On Tue, Sep 12, 2017 at 11:42 AM, Philip Martin
<philip.martin2...@gmail.com> wrote:
> My goal is to produce a query that would incrementally refresh new data via
> a upsert (insert new data or replace if conflict with primary key) and a
> delete query to remove any primary keys that no longer exist. I am using
> Postgres 9.6 and Sqlalchemy 1.1. For a simple example in SQL I constructed:

you will need the patch at:
https://bitbucket.org/zzzeek/sqlalchemy/issues/4074/on_conflict_do_update-assumes-the-compiler

then here is a demonstration of your statement:

from sqlalchemy import table, column, select, literal_column, func
from sqlalchemy.dialects.postgresql import insert
from sqlalchemy.dialects import postgresql

foo = table("foo", column("foo_id"), column("foo_data"))
refreshed_foo = table("refreshed_foo", column("foo_id"), column("foo_data"))

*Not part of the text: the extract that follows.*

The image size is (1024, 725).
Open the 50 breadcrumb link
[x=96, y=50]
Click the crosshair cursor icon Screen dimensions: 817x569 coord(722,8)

new_data = select([refreshed_foo]).cte("new_data")

new_data_select = select([new_data])
ins = insert(foo).from_select(new_data_select.columns, new_data_select)

upsert = ins.on_conflict_do_update(
    index_elements=[foo.c.foo_id],
    set_={"foo_data": ins.excluded.foo_data}
).returning(literal_column('1')).cte("perform_inserts")

updel = foo.delete().where(
    ~foo.c.foo_id.in_(select([new_data.c.foo_id]))
).returning(literal_column('1')).cte("perform_prune")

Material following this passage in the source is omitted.